Problem: Copy out every one of the rows below verbatim, leaving the pictures out of your answer.

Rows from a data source
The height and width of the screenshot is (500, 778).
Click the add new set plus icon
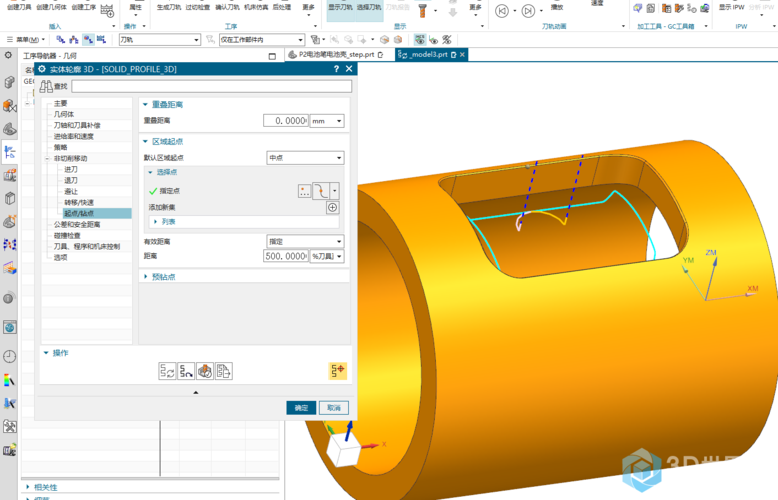tap(333, 207)
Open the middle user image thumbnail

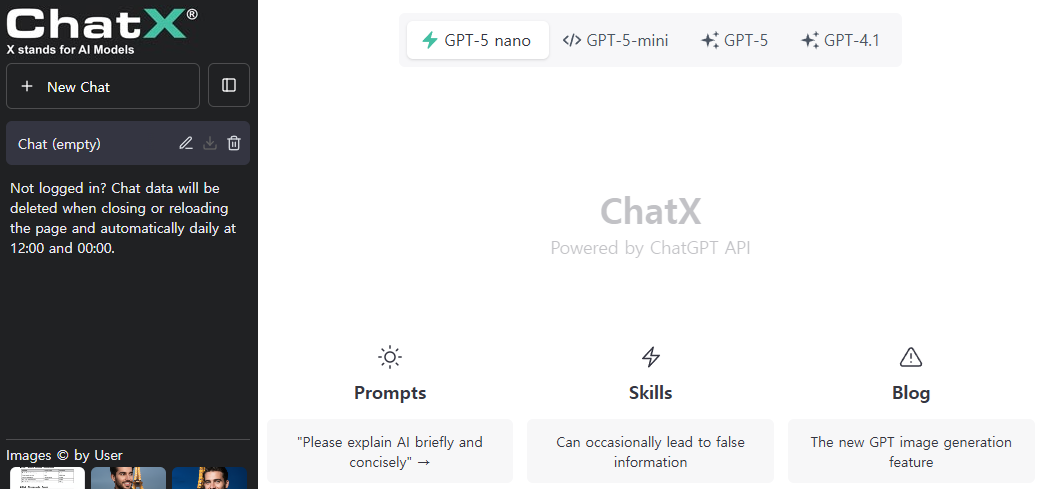(x=128, y=478)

Correct result:
The height and width of the screenshot is (500, 778).
Click the add new set plus icon
tap(333, 207)
Open the middle user image thumbnail

(x=128, y=478)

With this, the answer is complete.